By "sugar honey" I meant the stuff the bees make from syrup fed to them for winter. Some people call it "shoney" others say "phoney". Whatever you call it I think it's basically concentrated sucrose with a small amount inverted and some enzymes added. If you feed them too much of it in the Autumn you can be left with plenty remaining in the Spring which will be moved, by the bees, up into the supers where it will contaminate your new honey crop.

I have been weighing my colonies throughout the winter for a number of years and now have a good handle on how much to feed them but if I slip up or am unable to feed enough I have to resort to adding fondant in the winter.
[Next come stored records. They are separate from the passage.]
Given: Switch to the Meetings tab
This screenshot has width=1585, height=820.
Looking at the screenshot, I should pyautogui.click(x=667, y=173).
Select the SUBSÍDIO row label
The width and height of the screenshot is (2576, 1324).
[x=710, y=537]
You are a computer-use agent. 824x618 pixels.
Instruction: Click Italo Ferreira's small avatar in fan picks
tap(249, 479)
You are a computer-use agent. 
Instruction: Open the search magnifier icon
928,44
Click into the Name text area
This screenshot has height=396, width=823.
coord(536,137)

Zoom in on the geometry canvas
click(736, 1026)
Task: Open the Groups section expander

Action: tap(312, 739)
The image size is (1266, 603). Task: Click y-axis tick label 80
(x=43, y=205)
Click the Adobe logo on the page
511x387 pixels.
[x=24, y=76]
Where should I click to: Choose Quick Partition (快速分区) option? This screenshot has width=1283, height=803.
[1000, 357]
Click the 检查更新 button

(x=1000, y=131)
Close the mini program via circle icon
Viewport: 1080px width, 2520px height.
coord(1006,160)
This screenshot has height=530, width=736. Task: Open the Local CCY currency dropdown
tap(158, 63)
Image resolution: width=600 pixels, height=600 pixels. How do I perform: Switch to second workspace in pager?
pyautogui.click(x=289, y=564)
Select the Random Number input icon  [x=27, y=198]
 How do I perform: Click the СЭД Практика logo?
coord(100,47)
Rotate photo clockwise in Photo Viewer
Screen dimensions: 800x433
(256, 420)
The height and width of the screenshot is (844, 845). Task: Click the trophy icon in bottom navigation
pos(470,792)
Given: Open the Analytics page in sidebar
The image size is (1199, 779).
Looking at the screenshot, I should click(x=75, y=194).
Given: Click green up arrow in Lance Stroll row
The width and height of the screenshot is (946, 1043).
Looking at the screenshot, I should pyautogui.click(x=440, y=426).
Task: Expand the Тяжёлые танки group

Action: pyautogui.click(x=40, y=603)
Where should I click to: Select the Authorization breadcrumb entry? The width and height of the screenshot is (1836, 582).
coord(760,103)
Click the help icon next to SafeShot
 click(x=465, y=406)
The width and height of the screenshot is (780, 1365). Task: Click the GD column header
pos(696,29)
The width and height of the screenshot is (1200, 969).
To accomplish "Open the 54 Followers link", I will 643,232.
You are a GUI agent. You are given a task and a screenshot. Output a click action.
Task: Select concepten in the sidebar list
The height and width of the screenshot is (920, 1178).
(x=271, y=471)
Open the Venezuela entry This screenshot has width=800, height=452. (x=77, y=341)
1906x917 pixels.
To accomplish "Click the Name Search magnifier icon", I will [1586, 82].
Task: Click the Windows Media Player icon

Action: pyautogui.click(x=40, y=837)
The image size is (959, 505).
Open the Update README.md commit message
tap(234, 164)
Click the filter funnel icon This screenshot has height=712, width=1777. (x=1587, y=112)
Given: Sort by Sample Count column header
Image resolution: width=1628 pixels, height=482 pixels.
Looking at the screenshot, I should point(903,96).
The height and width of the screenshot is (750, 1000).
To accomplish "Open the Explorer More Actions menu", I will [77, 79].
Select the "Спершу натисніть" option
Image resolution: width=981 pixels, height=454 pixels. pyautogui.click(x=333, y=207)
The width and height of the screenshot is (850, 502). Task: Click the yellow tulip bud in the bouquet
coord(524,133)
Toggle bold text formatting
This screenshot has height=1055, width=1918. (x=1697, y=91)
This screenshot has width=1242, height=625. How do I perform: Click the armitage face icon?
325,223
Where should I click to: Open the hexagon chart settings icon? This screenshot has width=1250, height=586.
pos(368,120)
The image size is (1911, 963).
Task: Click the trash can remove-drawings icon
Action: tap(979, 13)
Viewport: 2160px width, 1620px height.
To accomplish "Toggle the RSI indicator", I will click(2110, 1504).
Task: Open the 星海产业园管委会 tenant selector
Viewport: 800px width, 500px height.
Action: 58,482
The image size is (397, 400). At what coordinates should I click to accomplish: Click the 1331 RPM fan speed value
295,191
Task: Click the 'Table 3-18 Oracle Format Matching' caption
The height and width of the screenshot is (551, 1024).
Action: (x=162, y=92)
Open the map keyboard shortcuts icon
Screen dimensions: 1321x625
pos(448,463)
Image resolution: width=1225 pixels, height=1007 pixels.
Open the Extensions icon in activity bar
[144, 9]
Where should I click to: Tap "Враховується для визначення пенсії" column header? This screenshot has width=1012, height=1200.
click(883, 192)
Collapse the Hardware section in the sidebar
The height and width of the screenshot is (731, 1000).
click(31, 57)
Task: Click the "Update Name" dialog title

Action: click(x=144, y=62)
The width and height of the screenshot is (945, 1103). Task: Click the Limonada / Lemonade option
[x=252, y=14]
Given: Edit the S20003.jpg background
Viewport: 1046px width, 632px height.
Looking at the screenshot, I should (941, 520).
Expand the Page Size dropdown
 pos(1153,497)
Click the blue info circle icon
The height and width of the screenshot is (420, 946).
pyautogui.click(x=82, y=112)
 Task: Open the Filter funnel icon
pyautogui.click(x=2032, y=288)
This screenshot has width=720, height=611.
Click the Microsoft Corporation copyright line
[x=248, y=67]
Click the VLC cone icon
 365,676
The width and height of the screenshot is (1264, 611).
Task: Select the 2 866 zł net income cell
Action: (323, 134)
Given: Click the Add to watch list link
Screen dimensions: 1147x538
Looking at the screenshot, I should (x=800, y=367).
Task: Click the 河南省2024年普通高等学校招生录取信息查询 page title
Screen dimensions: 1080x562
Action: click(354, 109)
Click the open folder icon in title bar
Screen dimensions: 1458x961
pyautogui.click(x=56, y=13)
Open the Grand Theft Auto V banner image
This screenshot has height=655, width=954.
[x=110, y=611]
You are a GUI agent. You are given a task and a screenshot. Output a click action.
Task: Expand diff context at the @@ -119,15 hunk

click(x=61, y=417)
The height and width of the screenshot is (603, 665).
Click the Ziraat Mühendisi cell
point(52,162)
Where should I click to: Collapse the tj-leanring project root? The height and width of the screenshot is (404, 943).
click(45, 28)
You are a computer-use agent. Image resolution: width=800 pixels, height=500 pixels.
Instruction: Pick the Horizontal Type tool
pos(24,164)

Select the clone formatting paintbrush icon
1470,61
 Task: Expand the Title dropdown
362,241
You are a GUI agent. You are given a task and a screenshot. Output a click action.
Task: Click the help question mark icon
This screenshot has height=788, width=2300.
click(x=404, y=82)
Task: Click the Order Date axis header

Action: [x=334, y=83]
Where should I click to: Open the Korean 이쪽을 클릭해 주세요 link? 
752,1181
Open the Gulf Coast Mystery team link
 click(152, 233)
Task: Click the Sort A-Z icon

I think the best policy is to encourage them to store enough honey in the brood box by removing the supers early enough in the Autumn. Then they will be able to survive the winter on real honey and contamination in the spring would not be an issue. I only feed my light ones in the Autumn but last season was so disastrous around here than I had to feed almost all of mine.

Rosie

chris
02-02-2011, 09:55 AM
I think the best policy is to encourage them to store enough honey in the brood box by removing the supers early enough in the Autumn. Then they will be able to survive the winter on real honey and contamination in the spring would not be an issue.
Rosie

This is always my aim. I normally take off my last super mid August. That means the bees have the late summer/autumn flowers for filling the cells that become available as queen laying diminishes. Of course different places have different climates so the exact moment varies. Also, I don't have late flows like ivy to mess it all up.

Calum
02-02-2011, 11:04 AM
Hi,
Re Gavins post on insulation -none of my hives have insulation and are all fine with months of minus degrees here going right down to -25°C must have been something else (aswell)!

I do not like insulation as it encourages a longer period of small brood nesting this increases the varroa population more than anything else.

Fondant feeding from above should just be a last resort when it is clear that the bees will otherwise starve, it is not without its risks that Ilisted on other threads (I'll refrain from copy pasting:) !).

Mellifera Crofter
02-02-2011, 06:54 PM
Thanks again for all the answers. Calum, I searched through all your posts and now realise that I have slightly duplicated an earlier question in the thread 'Feeding Fondant'. I was away at the time
- as far as broadband was concerned, out in the bundus - and missed that thread. Still, I learned lots of new things in this thread. Thanks to all.